BACKGROUND: The "jumping to conclusions" (JTC) data-gathering bias is implicated in the development and maintenance of psychosis but has only recently been studied in first episode psychosis (FEP). In this study, we set out to establish the relationship of JTC in FEP with delusions and neuropsychological functioning.

METHODS: One hundred and eight FEP patients and 101 age-matched controls completed assessments of delusions, general intelligence (IQ), working memory (WM), and JTC (the probabilistic reasoning "beads" task).

RESULTS: Half the FEP participants jumped to conclusions on at least 1 task, compared with 25% of controls (OR range 2.1 to 3.9; 95% CI range 1.5 to 8.0, P values ≤ .02).
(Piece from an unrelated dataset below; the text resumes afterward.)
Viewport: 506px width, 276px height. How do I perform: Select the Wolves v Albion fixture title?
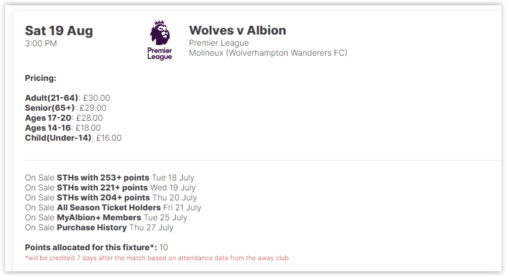[x=238, y=30]
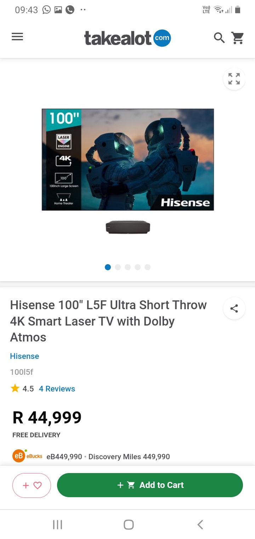Image resolution: width=255 pixels, height=539 pixels.
Task: Tap the search magnifier icon
Action: point(219,38)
JTC was associated with clinical, but not nonclinical delusion severity, and with neuropsychological functioning, irrespective of clinical status. Both IQ and delusion severity, but not WM, were independently associated with JTC in the FEP group.
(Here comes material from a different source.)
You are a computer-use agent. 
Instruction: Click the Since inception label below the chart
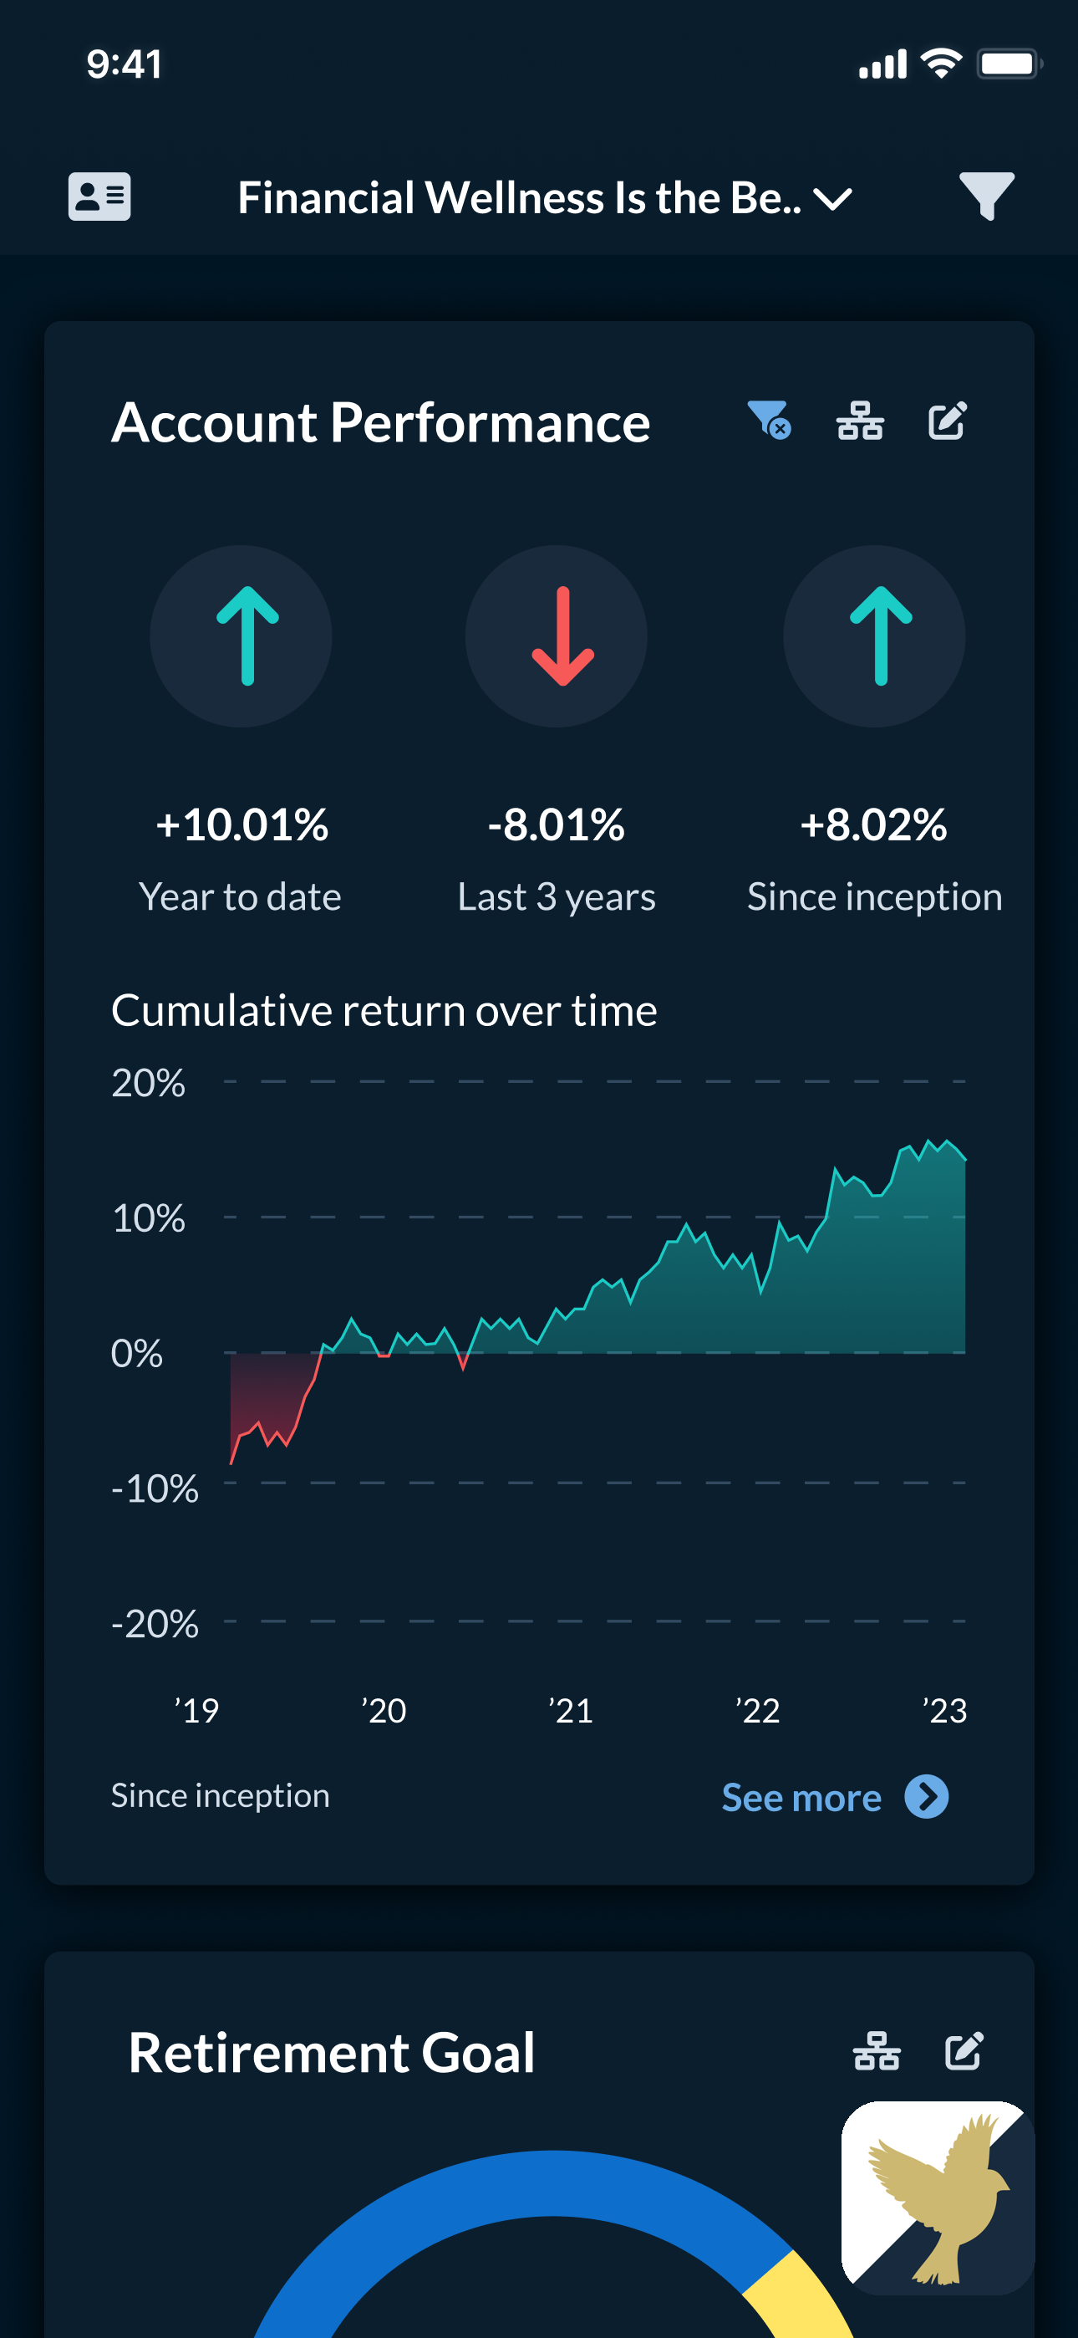pos(221,1794)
CONCLUSIONS: JTC is present in FEP. The specific association of JTC with clinical delusions supports a state, maintaining role for the bias. The associations of JTC with neuropsychological functioning indicate a separable, trait aspect to the bias, which may confer vulnerability to psychosis. The work has potential to inform emerging interventions targeting reasoning biases in early psychosis.